*Task to carry out*: Please repeat the data below, swapping every "Identify the location of" for "Point out the location of" and leaving everything else unchanged.

○ ○ ○ ○

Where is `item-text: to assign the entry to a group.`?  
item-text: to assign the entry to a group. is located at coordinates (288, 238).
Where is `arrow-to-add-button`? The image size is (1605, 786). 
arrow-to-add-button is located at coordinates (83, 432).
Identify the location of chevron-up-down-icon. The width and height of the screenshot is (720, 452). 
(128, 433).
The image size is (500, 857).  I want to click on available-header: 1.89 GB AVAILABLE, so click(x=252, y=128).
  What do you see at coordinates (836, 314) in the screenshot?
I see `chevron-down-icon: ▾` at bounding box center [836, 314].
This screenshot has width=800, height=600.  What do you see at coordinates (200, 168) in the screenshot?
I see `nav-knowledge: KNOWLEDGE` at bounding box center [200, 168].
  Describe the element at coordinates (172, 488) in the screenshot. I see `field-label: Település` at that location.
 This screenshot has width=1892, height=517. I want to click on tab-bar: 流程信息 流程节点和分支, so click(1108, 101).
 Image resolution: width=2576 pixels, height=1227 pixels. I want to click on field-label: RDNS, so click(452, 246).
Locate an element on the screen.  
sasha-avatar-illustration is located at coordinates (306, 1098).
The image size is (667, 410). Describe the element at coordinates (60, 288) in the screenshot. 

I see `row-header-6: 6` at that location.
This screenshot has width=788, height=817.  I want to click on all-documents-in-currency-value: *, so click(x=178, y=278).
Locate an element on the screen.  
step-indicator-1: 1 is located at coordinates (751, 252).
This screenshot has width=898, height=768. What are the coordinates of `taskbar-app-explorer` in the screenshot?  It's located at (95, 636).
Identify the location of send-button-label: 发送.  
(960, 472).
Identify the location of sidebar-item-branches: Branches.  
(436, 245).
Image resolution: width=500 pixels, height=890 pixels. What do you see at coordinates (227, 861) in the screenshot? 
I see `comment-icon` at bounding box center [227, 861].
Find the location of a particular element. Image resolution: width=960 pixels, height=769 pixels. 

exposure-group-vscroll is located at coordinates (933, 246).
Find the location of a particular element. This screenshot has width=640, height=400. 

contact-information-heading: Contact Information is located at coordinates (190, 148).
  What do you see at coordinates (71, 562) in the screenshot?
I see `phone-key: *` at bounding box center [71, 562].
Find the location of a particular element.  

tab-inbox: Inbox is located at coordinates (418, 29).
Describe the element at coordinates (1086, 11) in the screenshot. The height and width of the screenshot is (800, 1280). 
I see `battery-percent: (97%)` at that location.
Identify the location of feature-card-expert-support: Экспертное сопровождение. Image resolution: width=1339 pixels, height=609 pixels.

○ ○ ○ ○

*Completed task*:
Where is `item-text: to assign the entry to a group.`?  
item-text: to assign the entry to a group. is located at coordinates (288, 238).
Where is `arrow-to-add-button`? The image size is (1605, 786). 
arrow-to-add-button is located at coordinates (83, 432).
Point out the location of chevron-up-down-icon. The width and height of the screenshot is (720, 452). 
(128, 433).
The image size is (500, 857).  I want to click on available-header: 1.89 GB AVAILABLE, so click(x=252, y=128).
  What do you see at coordinates (836, 314) in the screenshot?
I see `chevron-down-icon: ▾` at bounding box center [836, 314].
This screenshot has width=800, height=600.  What do you see at coordinates (200, 168) in the screenshot?
I see `nav-knowledge: KNOWLEDGE` at bounding box center [200, 168].
  Describe the element at coordinates (172, 488) in the screenshot. I see `field-label: Település` at that location.
 This screenshot has width=1892, height=517. I want to click on tab-bar: 流程信息 流程节点和分支, so click(1108, 101).
 Image resolution: width=2576 pixels, height=1227 pixels. I want to click on field-label: RDNS, so click(452, 246).
Locate an element on the screen.  
sasha-avatar-illustration is located at coordinates (306, 1098).
The image size is (667, 410). Describe the element at coordinates (60, 288) in the screenshot. 

I see `row-header-6: 6` at that location.
This screenshot has width=788, height=817.  I want to click on all-documents-in-currency-value: *, so click(x=178, y=278).
Locate an element on the screen.  
step-indicator-1: 1 is located at coordinates (751, 252).
This screenshot has width=898, height=768. What are the coordinates of `taskbar-app-explorer` in the screenshot?  It's located at (95, 636).
Point out the location of send-button-label: 发送.  
(960, 472).
Point out the location of sidebar-item-branches: Branches.  
(436, 245).
Image resolution: width=500 pixels, height=890 pixels. What do you see at coordinates (227, 861) in the screenshot? 
I see `comment-icon` at bounding box center [227, 861].
Find the location of a particular element. Image resolution: width=960 pixels, height=769 pixels. 

exposure-group-vscroll is located at coordinates (933, 246).
Find the location of a particular element. This screenshot has width=640, height=400. 

contact-information-heading: Contact Information is located at coordinates (190, 148).
  What do you see at coordinates (71, 562) in the screenshot?
I see `phone-key: *` at bounding box center [71, 562].
Find the location of a particular element.  

tab-inbox: Inbox is located at coordinates (418, 29).
Describe the element at coordinates (1086, 11) in the screenshot. The height and width of the screenshot is (800, 1280). 
I see `battery-percent: (97%)` at that location.
Point out the location of feature-card-expert-support: Экспертное сопровождение. Image resolution: width=1339 pixels, height=609 pixels.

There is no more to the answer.